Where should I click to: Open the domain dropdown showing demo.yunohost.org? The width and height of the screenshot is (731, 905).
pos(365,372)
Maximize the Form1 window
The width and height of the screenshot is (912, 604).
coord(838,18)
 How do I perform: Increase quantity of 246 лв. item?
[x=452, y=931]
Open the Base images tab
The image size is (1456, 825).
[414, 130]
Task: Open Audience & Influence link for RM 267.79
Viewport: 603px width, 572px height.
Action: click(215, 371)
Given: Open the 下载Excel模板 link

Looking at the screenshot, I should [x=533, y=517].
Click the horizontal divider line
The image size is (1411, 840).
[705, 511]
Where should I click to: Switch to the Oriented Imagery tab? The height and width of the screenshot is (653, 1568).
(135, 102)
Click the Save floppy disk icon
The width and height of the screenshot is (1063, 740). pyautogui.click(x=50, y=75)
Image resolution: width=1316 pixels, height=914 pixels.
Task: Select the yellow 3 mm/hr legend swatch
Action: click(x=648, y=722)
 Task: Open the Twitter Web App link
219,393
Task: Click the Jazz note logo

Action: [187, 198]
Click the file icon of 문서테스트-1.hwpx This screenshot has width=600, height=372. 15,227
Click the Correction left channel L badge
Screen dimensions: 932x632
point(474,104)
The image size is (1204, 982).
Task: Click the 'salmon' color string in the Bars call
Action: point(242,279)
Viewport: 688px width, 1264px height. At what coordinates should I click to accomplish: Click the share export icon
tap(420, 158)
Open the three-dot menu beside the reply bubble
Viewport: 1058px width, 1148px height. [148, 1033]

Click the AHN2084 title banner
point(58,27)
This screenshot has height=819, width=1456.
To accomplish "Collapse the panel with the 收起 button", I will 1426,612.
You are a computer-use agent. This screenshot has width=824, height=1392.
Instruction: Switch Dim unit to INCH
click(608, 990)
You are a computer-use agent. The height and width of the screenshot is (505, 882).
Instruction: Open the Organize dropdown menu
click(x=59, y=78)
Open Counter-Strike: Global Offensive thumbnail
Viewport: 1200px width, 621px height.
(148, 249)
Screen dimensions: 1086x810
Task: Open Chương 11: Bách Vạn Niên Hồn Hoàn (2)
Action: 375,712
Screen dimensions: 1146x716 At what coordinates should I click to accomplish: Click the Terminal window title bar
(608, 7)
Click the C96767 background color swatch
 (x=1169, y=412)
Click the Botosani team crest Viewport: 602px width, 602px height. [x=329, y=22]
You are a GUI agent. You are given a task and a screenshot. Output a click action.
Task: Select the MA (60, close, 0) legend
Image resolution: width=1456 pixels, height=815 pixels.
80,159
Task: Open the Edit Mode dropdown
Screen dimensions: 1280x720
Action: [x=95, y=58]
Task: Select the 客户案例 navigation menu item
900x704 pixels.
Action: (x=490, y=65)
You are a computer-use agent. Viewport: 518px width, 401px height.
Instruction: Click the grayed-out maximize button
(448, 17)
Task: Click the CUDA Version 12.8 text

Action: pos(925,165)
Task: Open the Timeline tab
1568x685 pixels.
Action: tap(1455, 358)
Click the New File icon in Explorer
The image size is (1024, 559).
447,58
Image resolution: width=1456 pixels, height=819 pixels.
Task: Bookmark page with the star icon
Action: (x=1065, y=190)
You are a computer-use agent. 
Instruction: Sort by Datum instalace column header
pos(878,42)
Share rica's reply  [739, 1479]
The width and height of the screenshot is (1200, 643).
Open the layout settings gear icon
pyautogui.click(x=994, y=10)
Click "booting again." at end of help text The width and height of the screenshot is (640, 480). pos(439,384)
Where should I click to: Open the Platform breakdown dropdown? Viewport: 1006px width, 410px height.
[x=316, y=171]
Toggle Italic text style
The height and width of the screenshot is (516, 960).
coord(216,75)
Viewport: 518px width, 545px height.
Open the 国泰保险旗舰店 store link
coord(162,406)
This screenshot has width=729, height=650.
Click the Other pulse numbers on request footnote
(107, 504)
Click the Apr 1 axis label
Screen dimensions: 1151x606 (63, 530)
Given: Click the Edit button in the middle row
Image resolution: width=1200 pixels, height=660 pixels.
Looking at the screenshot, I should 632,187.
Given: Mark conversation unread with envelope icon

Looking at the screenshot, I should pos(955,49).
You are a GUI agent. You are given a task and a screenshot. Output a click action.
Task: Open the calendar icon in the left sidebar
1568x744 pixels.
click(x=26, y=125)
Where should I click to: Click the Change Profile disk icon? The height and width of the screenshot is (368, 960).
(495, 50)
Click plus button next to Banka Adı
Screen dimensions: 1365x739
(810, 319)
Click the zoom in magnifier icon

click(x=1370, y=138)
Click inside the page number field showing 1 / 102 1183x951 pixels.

━━━━━━━━━━━━━━━━━━━━

**What to produce:**
Rewrite all of the material above, substituting "diskette" for "floppy disk" and leaving everything else unchanged.

**Written solution:**
Where should I click to: Open the domain dropdown showing demo.yunohost.org? The width and height of the screenshot is (731, 905).
pos(365,372)
Maximize the Form1 window
The width and height of the screenshot is (912, 604).
coord(838,18)
 How do I perform: Increase quantity of 246 лв. item?
[x=452, y=931]
Open the Base images tab
The image size is (1456, 825).
[414, 130]
Task: Open Audience & Influence link for RM 267.79
Viewport: 603px width, 572px height.
Action: click(215, 371)
Given: Open the 下载Excel模板 link

Looking at the screenshot, I should [x=533, y=517].
Click the horizontal divider line
The image size is (1411, 840).
[705, 511]
Where should I click to: Switch to the Oriented Imagery tab? The height and width of the screenshot is (653, 1568).
(135, 102)
Click the Save diskette icon
The width and height of the screenshot is (1063, 740). pyautogui.click(x=50, y=75)
Image resolution: width=1316 pixels, height=914 pixels.
Task: Select the yellow 3 mm/hr legend swatch
Action: click(x=648, y=722)
 Task: Open the Twitter Web App link
219,393
Task: Click the Jazz note logo

Action: [187, 198]
Click the file icon of 문서테스트-1.hwpx This screenshot has width=600, height=372. 15,227
Click the Correction left channel L badge
Screen dimensions: 932x632
point(474,104)
The image size is (1204, 982).
Task: Click the 'salmon' color string in the Bars call
Action: point(242,279)
Viewport: 688px width, 1264px height. At what coordinates should I click to accomplish: Click the share export icon
tap(420, 158)
Open the three-dot menu beside the reply bubble
Viewport: 1058px width, 1148px height. [148, 1033]

Click the AHN2084 title banner
point(58,27)
This screenshot has height=819, width=1456.
To accomplish "Collapse the panel with the 收起 button", I will 1426,612.
You are a computer-use agent. This screenshot has width=824, height=1392.
Instruction: Switch Dim unit to INCH
click(608, 990)
You are a computer-use agent. The height and width of the screenshot is (505, 882).
Instruction: Open the Organize dropdown menu
click(x=59, y=78)
Open Counter-Strike: Global Offensive thumbnail
Viewport: 1200px width, 621px height.
(148, 249)
Screen dimensions: 1086x810
Task: Open Chương 11: Bách Vạn Niên Hồn Hoàn (2)
Action: 375,712
Screen dimensions: 1146x716 At what coordinates should I click to accomplish: Click the Terminal window title bar
(608, 7)
Click the C96767 background color swatch
 (x=1169, y=412)
Click the Botosani team crest Viewport: 602px width, 602px height. [x=329, y=22]
You are a GUI agent. You are given a task and a screenshot. Output a click action.
Task: Select the MA (60, close, 0) legend
Image resolution: width=1456 pixels, height=815 pixels.
80,159
Task: Open the Edit Mode dropdown
Screen dimensions: 1280x720
Action: [x=95, y=58]
Task: Select the 客户案例 navigation menu item
900x704 pixels.
Action: (x=490, y=65)
You are a computer-use agent. Viewport: 518px width, 401px height.
Instruction: Click the grayed-out maximize button
(448, 17)
Task: Click the CUDA Version 12.8 text

Action: pos(925,165)
Task: Open the Timeline tab
1568x685 pixels.
Action: tap(1455, 358)
Click the New File icon in Explorer
The image size is (1024, 559).
447,58
Image resolution: width=1456 pixels, height=819 pixels.
Task: Bookmark page with the star icon
Action: (x=1065, y=190)
You are a computer-use agent. 
Instruction: Sort by Datum instalace column header
pos(878,42)
Share rica's reply  [739, 1479]
The width and height of the screenshot is (1200, 643).
Open the layout settings gear icon
pyautogui.click(x=994, y=10)
Click "booting again." at end of help text The width and height of the screenshot is (640, 480). pos(439,384)
Where should I click to: Open the Platform breakdown dropdown? Viewport: 1006px width, 410px height.
[x=316, y=171]
Toggle Italic text style
The height and width of the screenshot is (516, 960).
coord(216,75)
Viewport: 518px width, 545px height.
Open the 国泰保险旗舰店 store link
coord(162,406)
This screenshot has width=729, height=650.
Click the Other pulse numbers on request footnote
(107, 504)
Click the Apr 1 axis label
Screen dimensions: 1151x606 (63, 530)
Given: Click the Edit button in the middle row
Image resolution: width=1200 pixels, height=660 pixels.
Looking at the screenshot, I should 632,187.
Given: Mark conversation unread with envelope icon

Looking at the screenshot, I should pos(955,49).
You are a GUI agent. You are given a task and a screenshot. Output a click action.
Task: Open the calendar icon in the left sidebar
1568x744 pixels.
click(x=26, y=125)
Where should I click to: Click the Change Profile disk icon? The height and width of the screenshot is (368, 960).
(495, 50)
Click plus button next to Banka Adı
Screen dimensions: 1365x739
(810, 319)
Click the zoom in magnifier icon

click(x=1370, y=138)
Click inside the page number field showing 1 / 102 1183x951 pixels.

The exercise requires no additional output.